There is an increasing need to develop new methods and systems to provide isotope separations as the demand for different isotopes increases for industry, science, and medicine. This is particularly true for radioactive isotopes including the various isotopes of the actinide series, such as uranium and plutonium isotopes. With these latter materials, the separation of the respective isotopes, for example, the separation of uranium-238 from uranium-235, is exceedingly difficult to accomplish due to the very similar atomic weights and chemical and physical characteristics of the isotope species. Any separation method or system has to be exceedingly selective in order to provide separation of such isotopes and, to be acceptable, should be economically competitive with other separation systems. General types of isotope separation techniques include gaseous diffusion, centrifugation and laser excitations. Of these, one of the most promising techniques utilizes laser radiation with its very narrow bandwith and high intensity to selectively excite isotopic molecules or atom from ground to excited states and then to separate them by various means from other unexcited isotopic species.
Two laser radiation isotope separation techniques which are currently being used or developed include the metal-laser and molecular gas-laser techniques. In the first, a two-step process is utilized in which a metal containing isotope which it is desired to be separated is volatilized and the vaporized metal then irradiated by one or more lasers to selectively excite one of the isotopes and cause photoionization of that isotope. The ionized isotope may then be trapped to provide an enriched metal output containing the isotope. Such a system has a number of drawbacks including the necessity to generate a signficant concentration of metal atoms in a gaseous phase. In addition, the excitation process requires two or three lasers operating sequentially to provide the desired photoionization and is consequently inefficient and difficult to achieve. Further, since the system utilizes a photoionization process, the technique is relegated to batch operation and is subject to large inefficiencies caused by collisions between the excited and neighboring non-excited species.
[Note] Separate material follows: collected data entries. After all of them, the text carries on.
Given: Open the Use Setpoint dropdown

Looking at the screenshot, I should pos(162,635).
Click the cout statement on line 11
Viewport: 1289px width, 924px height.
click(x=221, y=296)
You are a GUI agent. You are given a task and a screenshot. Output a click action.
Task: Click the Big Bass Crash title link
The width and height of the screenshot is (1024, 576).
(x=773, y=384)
Another isotope separation technique utilizes a molecular gaslaser arrangement in which an infrared laser is used to irradiate a molecular gas to cause a selective excitation of a gaseous compound containing a desired isotope. The excited compound may then, by additional photoexcitation with an ultraviolet laser, be decomposed into a nonvolatile product and physically separated from the remaining gas stream. The non-volatile product and the gas stream are then enriched in one or the other of the desired isotopes. This system, like the metal vaporlaser system, requires the use of two or three lasers operating sequentially to induce the desired excitation and decomposition steps, which are inherently inefficient, and at the same time requires very high laser power levels to provide decomposition, at this time laser power levels often beyond the present state of the art. In addition, since the system requires the physical separation of a solid from a gas, it is relegated to a batch operation due to the difficulty of removing the solid from the gas stream without interrupting the flow of materials through the system. Further, exchange collisions between the highly excited species and non-excited species may degrade the purity and efficiency of the technique. In the case of uranium isotope separations where the fraction of uranium-235 in natural uranium is very low, the number of collisions of decomposed product with volatile U-238 molecules would be very high.
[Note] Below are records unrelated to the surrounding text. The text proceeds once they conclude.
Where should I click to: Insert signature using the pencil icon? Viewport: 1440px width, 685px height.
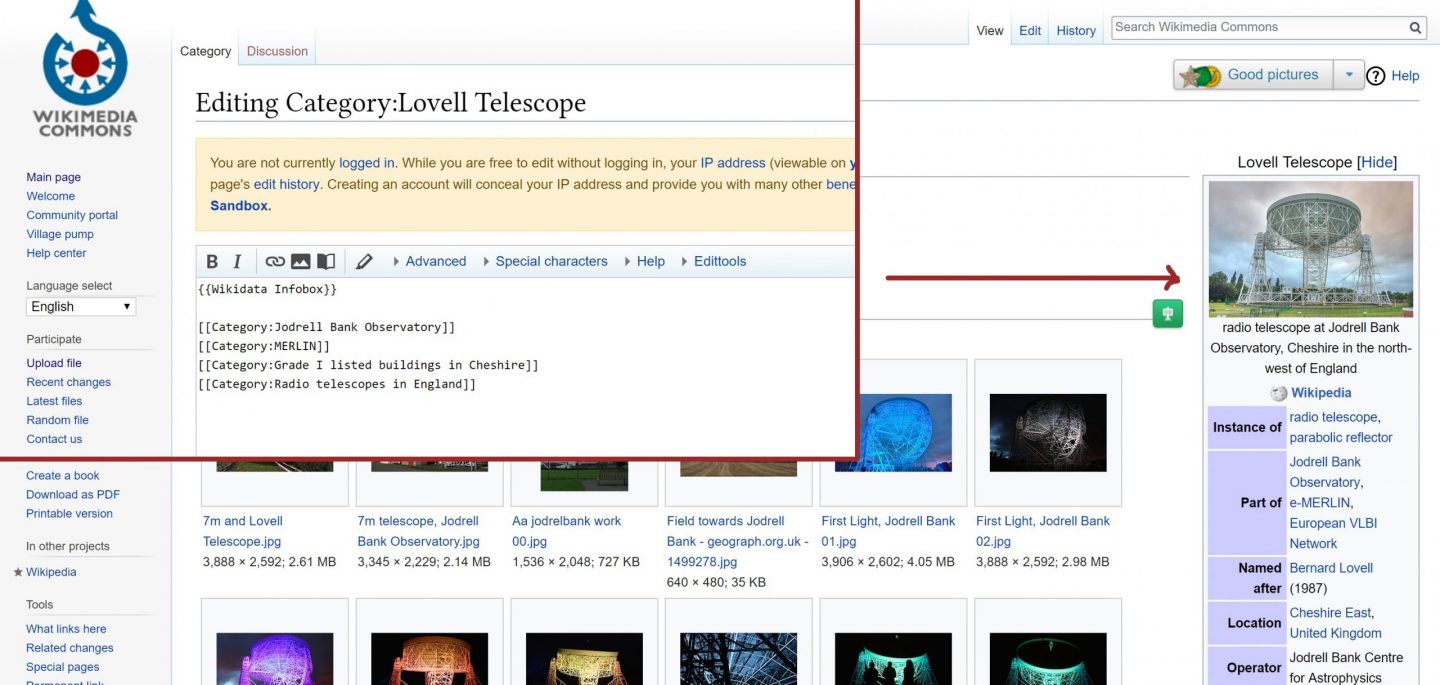(364, 261)
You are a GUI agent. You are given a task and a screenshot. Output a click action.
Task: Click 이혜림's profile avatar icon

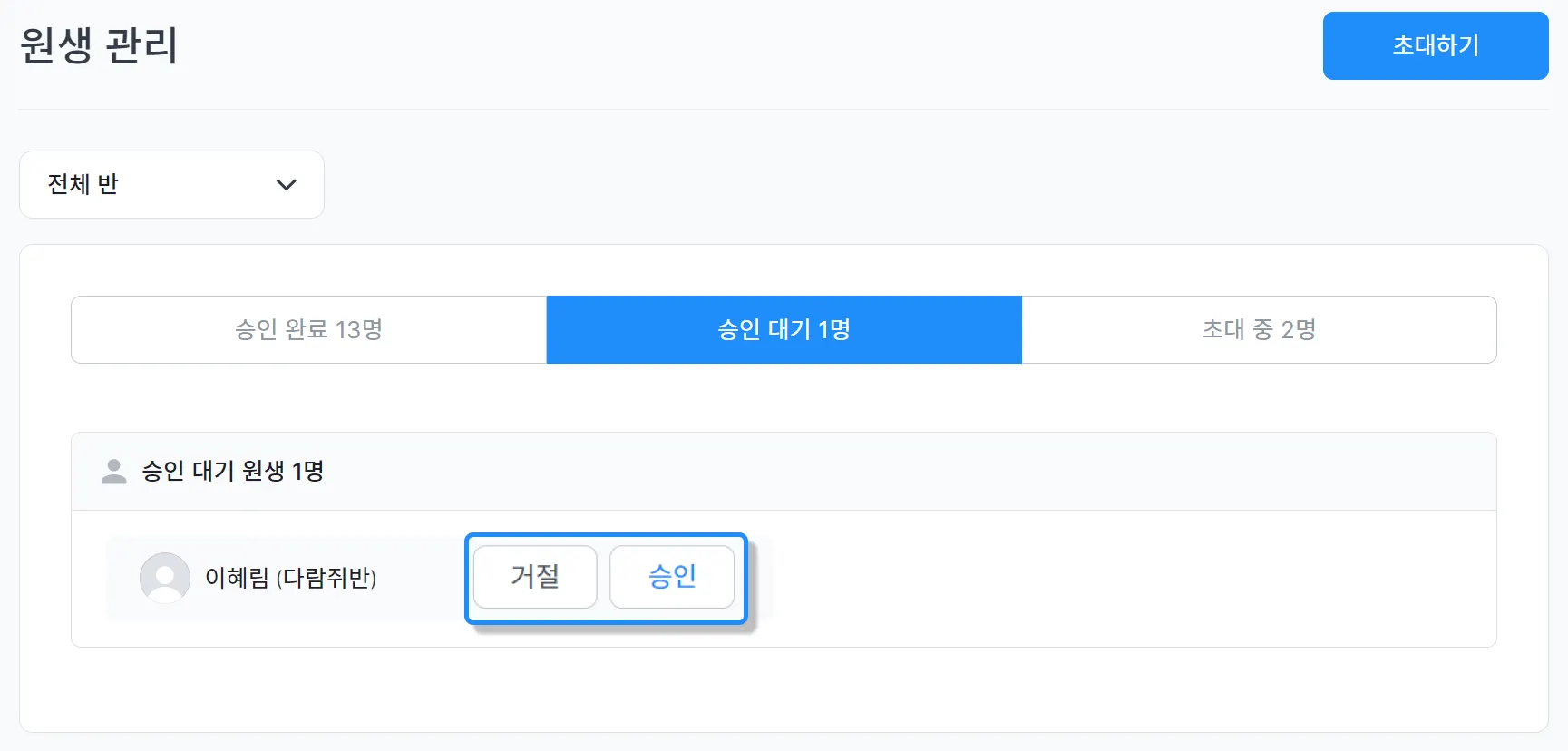[x=164, y=578]
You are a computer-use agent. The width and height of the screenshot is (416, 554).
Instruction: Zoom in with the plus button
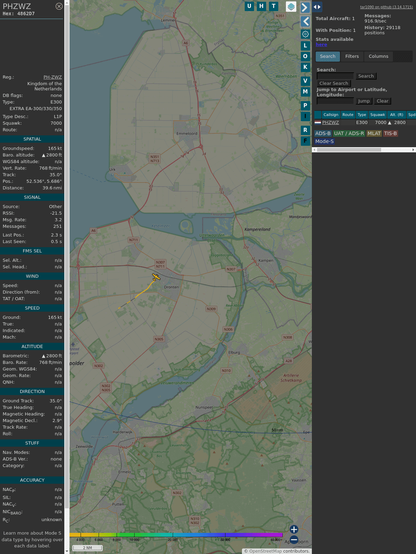tap(294, 529)
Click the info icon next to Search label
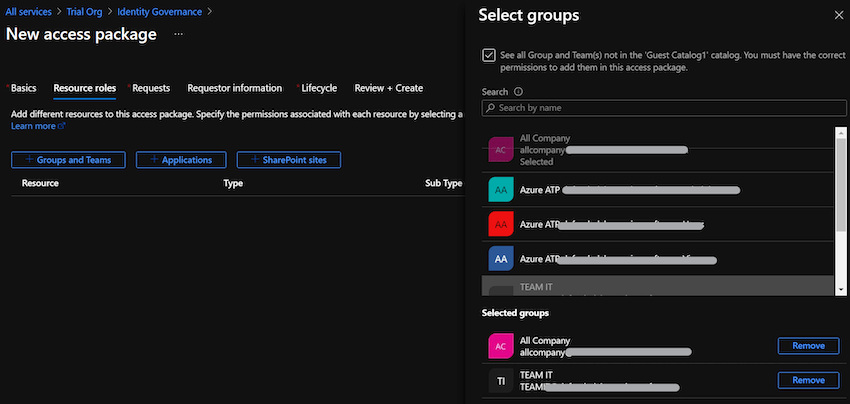Viewport: 850px width, 404px height. pyautogui.click(x=518, y=92)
It would be desirable to provide a laser-induced isotope separation technique and system which would not require the excitation of the isotope species to a level at which decomposition is required and which would maintain the product in the same form as the source material. It would also be desirable if the laser induced separation technique did not require the use of high temperatures and could utilize a source material in a gaseous form so as to provide a high flow rate capability. It would further be desirable to provide a laser induced isotope separation in which the products are maintained in a gaseous form which may be physically separated without interrupting the flow of gas through the system. In addition, it would be desirable if such a technique could be utilized using relatively low-power, low energy lasers which are presently state-of-the art.